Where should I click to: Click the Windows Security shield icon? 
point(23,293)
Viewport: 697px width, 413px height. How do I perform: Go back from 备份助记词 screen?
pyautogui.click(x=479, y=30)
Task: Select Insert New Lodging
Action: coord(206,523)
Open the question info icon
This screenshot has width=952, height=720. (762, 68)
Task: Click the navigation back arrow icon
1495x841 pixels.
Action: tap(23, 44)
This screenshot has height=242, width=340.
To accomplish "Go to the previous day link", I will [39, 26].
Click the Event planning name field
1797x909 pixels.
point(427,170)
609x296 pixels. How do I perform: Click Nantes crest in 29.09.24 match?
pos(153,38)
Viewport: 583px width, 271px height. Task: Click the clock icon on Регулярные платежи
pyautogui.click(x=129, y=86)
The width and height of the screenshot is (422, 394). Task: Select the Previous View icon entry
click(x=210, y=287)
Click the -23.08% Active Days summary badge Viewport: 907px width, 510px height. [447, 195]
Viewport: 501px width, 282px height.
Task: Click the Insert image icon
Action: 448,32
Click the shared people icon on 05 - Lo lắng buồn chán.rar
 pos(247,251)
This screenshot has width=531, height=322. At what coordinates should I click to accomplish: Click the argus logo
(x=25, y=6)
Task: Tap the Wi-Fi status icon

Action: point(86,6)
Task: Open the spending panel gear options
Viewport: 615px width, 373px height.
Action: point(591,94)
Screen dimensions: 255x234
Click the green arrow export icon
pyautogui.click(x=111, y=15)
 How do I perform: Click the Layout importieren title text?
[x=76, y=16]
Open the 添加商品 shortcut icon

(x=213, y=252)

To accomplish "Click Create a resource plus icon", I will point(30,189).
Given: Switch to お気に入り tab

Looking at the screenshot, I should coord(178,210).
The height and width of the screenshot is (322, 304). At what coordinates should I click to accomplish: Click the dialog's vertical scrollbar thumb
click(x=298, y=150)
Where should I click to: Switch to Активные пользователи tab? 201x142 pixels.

**About this exercise:** Quote the line that contains "The width and" and each line after it through the end of the data, exactly, leaving out everything else.

**The answer:**
The width and height of the screenshot is (422, 394). Task: Select the Previous View icon entry
click(x=210, y=287)
Click the -23.08% Active Days summary badge Viewport: 907px width, 510px height. [447, 195]
Viewport: 501px width, 282px height.
Task: Click the Insert image icon
Action: 448,32
Click the shared people icon on 05 - Lo lắng buồn chán.rar
 pos(247,251)
This screenshot has width=531, height=322. At what coordinates should I click to accomplish: Click the argus logo
(x=25, y=6)
Task: Tap the Wi-Fi status icon

Action: point(86,6)
Task: Open the spending panel gear options
Viewport: 615px width, 373px height.
Action: point(591,94)
Screen dimensions: 255x234
Click the green arrow export icon
pyautogui.click(x=111, y=15)
 How do I perform: Click the Layout importieren title text?
[x=76, y=16]
Open the 添加商品 shortcut icon

(x=213, y=252)

To accomplish "Click Create a resource plus icon", I will point(30,189).
Given: Switch to お気に入り tab

Looking at the screenshot, I should coord(178,210).
The height and width of the screenshot is (322, 304). At what coordinates should I click to accomplish: Click the dialog's vertical scrollbar thumb
click(x=298, y=150)
Where should I click to: Switch to Активные пользователи tab? 201x142 pixels.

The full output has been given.